## WHAT YOU ARE ASKED TO DO
Duplicate the lines of the items below without any changes, leaving out the pictures.

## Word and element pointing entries
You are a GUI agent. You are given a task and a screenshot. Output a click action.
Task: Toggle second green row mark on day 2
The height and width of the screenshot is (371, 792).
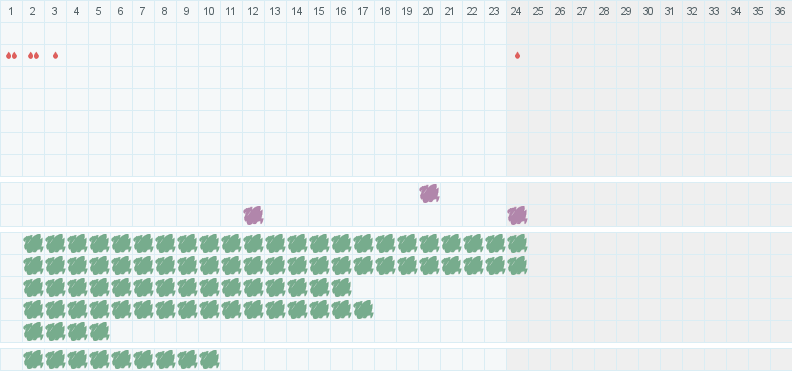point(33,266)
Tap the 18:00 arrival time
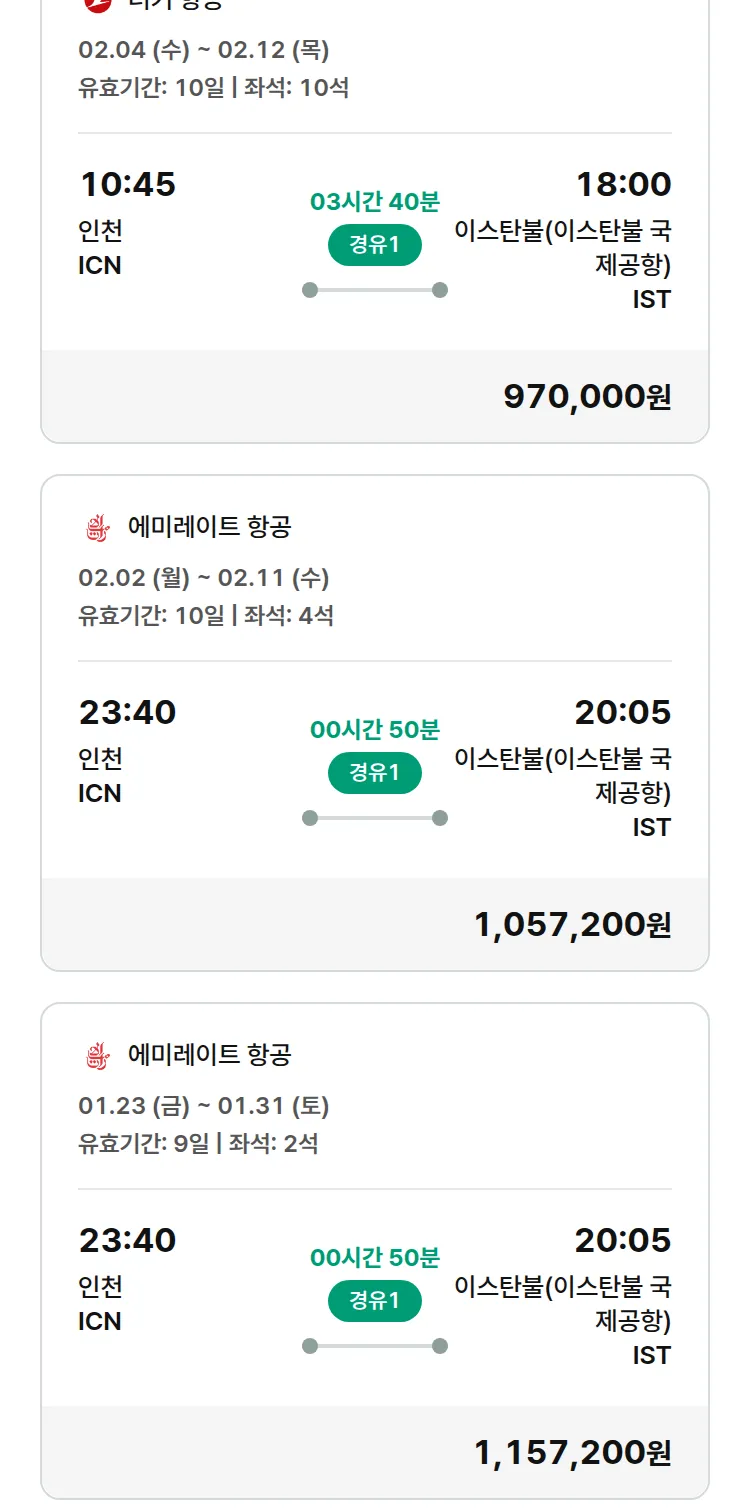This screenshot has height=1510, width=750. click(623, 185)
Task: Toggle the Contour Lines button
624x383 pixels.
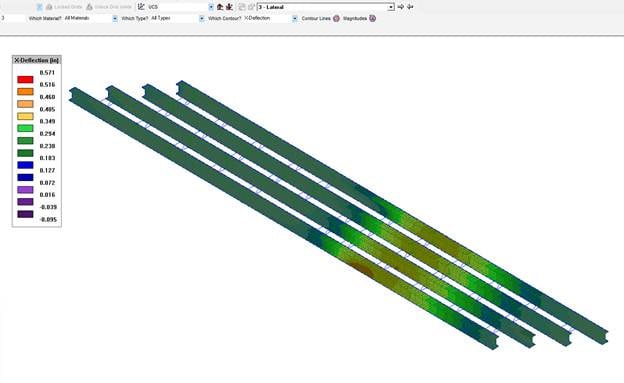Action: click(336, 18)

## EXERCISE OUTPUT
You are a GUI agent. You are given a task and a screenshot. Output a click action.
Task: Toggle second green row mark on day 2
The height and width of the screenshot is (371, 792).
point(33,266)
Tap the 18:00 arrival time
This screenshot has height=1510, width=750. click(623, 185)
Task: Toggle the Contour Lines button
624x383 pixels.
Action: click(336, 18)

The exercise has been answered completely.